We all fell back into the small-town rhythms of life, unchanged after all that time; work all day, home for dinner, the bar on the weekends.  They had the same fights with their parents and coworkers they’d always had and always will have.  They had the same financial concerns, same passions for the football team and the bowling league.

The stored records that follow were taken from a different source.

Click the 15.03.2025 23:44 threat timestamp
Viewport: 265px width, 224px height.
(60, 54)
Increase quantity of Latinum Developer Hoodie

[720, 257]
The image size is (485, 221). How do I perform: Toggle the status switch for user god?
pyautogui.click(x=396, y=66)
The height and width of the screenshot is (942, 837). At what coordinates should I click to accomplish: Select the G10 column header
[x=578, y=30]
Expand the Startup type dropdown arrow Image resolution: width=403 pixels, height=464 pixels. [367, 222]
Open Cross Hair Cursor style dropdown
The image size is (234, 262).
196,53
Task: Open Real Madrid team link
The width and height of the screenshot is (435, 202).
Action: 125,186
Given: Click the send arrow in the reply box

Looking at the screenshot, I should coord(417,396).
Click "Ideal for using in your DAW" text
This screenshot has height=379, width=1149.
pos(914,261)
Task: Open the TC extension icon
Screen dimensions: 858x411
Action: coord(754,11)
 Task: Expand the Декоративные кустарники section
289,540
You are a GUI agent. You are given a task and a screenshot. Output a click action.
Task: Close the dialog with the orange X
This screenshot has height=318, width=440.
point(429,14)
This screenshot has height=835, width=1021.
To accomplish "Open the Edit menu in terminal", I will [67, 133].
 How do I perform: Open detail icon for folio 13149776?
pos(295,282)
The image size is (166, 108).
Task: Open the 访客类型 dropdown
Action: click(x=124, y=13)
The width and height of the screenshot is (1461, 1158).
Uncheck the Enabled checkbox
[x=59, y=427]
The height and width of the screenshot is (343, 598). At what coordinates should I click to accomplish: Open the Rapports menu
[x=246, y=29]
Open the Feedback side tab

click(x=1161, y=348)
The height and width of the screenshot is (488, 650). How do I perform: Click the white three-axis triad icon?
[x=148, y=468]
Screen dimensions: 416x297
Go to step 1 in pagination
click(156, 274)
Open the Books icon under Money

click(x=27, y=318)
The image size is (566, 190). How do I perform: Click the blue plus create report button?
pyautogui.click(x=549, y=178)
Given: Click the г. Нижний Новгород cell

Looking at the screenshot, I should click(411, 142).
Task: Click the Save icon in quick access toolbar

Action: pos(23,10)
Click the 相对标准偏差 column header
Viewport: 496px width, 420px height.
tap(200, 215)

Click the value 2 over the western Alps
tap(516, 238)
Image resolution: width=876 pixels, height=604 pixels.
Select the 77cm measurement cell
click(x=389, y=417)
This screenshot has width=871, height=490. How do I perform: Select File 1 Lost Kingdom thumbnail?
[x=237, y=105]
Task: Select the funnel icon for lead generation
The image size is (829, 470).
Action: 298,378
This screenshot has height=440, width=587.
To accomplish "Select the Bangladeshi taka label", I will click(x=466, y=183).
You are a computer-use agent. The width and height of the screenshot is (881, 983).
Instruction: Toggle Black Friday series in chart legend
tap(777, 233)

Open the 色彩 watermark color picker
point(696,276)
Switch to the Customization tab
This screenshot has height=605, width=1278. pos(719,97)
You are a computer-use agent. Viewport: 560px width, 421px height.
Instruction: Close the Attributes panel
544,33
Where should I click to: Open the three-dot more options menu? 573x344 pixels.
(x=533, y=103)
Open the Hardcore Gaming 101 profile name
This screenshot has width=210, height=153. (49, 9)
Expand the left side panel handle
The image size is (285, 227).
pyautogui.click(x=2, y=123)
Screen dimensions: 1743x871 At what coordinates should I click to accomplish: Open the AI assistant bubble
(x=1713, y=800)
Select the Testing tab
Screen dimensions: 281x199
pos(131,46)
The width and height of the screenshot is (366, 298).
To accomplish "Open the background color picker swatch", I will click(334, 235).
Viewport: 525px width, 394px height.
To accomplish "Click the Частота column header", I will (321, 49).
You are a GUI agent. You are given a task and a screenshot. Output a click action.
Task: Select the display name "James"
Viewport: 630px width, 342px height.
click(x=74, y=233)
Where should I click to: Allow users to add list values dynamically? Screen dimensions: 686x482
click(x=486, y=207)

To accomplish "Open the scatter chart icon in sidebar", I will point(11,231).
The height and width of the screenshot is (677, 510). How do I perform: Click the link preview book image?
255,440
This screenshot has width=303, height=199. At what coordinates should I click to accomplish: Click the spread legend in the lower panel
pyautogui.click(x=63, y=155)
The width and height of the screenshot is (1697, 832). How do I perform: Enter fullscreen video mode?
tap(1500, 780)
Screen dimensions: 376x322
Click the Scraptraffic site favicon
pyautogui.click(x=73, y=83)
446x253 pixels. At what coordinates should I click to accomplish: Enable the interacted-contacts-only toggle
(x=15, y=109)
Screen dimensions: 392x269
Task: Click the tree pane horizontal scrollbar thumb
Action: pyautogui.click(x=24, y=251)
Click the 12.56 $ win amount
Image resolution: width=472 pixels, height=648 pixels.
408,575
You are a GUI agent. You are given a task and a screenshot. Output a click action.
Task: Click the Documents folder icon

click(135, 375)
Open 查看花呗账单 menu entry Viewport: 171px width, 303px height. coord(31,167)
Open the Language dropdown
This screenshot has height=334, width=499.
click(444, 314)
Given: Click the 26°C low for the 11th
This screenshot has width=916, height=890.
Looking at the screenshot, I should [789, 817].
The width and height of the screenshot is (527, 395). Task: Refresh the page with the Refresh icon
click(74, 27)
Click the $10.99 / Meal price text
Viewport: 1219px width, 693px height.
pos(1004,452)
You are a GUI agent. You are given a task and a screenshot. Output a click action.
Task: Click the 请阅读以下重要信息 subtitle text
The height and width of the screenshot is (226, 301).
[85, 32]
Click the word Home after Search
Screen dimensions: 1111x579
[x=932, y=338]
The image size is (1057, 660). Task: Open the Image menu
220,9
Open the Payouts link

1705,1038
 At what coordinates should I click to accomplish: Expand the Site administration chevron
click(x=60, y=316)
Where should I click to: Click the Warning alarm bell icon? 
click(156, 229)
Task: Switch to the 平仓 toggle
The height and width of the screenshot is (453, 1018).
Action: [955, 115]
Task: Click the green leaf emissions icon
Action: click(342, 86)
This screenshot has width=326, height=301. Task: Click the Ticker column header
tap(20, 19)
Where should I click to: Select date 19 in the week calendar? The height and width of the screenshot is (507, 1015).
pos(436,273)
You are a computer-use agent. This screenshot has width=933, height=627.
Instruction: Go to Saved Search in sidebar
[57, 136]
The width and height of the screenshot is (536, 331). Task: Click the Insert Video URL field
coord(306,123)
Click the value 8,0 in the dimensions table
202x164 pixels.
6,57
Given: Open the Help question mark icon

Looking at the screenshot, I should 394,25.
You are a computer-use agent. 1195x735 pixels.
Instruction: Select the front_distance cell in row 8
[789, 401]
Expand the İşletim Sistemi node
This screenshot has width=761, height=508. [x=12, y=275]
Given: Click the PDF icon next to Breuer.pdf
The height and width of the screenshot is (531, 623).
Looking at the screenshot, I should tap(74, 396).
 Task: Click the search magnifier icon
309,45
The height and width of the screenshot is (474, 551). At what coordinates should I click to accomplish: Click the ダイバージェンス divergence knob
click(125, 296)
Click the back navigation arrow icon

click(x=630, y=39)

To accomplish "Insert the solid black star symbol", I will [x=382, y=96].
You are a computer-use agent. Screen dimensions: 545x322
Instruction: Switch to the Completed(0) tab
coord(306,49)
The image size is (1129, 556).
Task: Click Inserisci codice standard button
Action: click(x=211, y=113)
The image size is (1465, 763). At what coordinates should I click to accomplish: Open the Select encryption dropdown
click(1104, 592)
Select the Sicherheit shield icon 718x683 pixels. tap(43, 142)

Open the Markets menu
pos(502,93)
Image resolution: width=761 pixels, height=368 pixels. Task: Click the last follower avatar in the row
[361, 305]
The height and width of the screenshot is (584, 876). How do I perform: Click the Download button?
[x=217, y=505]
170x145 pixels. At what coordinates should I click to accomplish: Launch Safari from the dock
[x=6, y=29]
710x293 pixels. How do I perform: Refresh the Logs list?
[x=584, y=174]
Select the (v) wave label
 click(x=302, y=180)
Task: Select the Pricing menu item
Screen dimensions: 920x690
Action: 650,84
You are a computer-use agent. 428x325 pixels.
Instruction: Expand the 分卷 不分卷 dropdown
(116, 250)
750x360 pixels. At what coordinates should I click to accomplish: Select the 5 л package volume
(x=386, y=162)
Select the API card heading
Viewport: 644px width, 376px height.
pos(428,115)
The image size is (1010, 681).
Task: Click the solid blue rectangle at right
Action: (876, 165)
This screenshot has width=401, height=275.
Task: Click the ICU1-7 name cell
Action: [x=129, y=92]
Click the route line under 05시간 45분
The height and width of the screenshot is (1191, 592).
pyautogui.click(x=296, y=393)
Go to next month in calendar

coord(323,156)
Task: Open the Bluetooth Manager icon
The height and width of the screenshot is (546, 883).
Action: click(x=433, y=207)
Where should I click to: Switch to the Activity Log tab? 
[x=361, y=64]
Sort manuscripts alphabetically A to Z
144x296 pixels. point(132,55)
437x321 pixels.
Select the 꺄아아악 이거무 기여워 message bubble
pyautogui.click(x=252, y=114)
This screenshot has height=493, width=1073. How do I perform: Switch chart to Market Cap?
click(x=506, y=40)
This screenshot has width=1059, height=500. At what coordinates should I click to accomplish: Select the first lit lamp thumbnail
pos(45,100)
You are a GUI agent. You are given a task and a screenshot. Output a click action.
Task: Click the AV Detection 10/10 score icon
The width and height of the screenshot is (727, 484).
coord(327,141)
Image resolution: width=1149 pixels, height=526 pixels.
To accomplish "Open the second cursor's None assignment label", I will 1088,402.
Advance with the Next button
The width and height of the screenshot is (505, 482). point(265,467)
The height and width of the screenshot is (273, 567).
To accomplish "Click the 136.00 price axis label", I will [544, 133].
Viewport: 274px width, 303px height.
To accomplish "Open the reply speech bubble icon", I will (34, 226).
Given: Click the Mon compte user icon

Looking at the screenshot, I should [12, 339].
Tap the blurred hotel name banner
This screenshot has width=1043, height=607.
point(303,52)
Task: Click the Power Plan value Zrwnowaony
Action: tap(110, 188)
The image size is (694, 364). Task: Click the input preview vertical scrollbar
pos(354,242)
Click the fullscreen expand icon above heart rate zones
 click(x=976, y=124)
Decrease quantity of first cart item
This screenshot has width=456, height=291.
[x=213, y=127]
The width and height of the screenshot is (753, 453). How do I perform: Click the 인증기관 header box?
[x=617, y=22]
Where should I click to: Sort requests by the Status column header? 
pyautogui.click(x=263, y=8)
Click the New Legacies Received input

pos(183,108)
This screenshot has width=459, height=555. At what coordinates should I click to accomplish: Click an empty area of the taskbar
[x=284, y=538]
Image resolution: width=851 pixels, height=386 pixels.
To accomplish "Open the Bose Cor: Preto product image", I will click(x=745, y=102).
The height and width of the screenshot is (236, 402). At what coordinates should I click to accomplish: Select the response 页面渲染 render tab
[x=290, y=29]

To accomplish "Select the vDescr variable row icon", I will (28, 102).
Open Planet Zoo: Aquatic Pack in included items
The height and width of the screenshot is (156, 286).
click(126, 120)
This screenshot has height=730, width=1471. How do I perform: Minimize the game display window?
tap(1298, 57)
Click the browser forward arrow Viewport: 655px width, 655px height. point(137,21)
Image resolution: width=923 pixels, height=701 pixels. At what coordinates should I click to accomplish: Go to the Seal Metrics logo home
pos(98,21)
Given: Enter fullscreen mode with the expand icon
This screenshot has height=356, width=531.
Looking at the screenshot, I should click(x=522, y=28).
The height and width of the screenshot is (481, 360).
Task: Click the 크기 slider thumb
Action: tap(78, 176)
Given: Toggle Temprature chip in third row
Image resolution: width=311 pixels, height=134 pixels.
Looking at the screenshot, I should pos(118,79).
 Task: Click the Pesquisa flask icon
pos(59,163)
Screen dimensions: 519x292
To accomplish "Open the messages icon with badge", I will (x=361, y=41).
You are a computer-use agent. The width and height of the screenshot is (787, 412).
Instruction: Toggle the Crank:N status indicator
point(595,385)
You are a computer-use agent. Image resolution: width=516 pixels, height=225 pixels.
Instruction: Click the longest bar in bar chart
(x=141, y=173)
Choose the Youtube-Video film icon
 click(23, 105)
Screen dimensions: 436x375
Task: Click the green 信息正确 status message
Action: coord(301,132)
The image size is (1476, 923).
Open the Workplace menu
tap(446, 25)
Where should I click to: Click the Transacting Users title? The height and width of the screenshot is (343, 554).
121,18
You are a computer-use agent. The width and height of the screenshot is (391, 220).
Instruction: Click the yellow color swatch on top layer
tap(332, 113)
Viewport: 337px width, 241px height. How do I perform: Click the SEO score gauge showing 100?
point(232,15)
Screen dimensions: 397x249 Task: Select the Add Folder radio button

Ah, Bristol!  Called “the land of the great white oaks” by the local indigenous population at the time of its founding. That bucolic little town was warming and refreshing.  Streams, ponds and parks, the little town hall, the Veteran’s Memorial Park… It all brought me back to small-town America, the life I was fighting to defend, protect and preserve.  I knew upon coming home that I would go out and fight for her again if I had to, but, of course, we all hope to never have to do that.

Virgil, Marion, a few of the others in our crew, and I took a hike up to Short Mountain with a few bottles of beer and wine. It was cluttered with oak and hickory trees and dotted with glades. It was like reliving our high school years, but not necessarily in a good way.

“I got a novel in me,” Roger said, staggering around with half a bottle of Thunderbird.  “It’s gonna be great!”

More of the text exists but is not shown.